*Exercise aim*: Your output should be the complete listing, word for word, with no pictures in it.

########################################

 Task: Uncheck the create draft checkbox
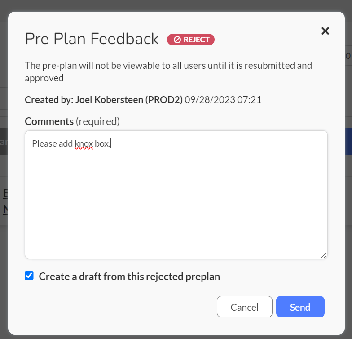coord(29,276)
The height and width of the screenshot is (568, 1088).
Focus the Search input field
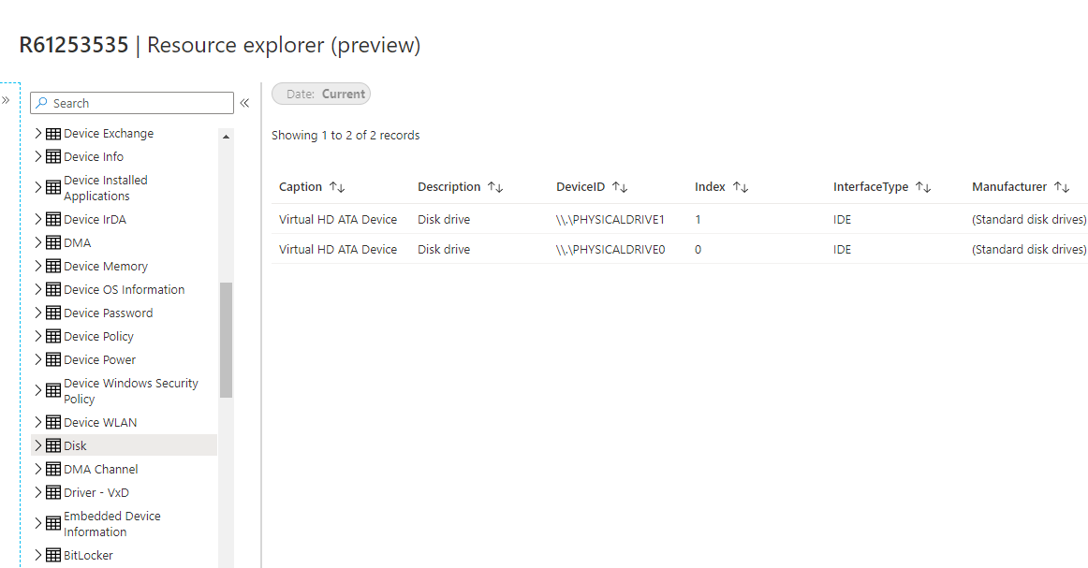(132, 103)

########################################

*Task result*:
 Task: Uncheck the create draft checkbox
coord(29,276)
The height and width of the screenshot is (568, 1088).
Focus the Search input field
(132, 103)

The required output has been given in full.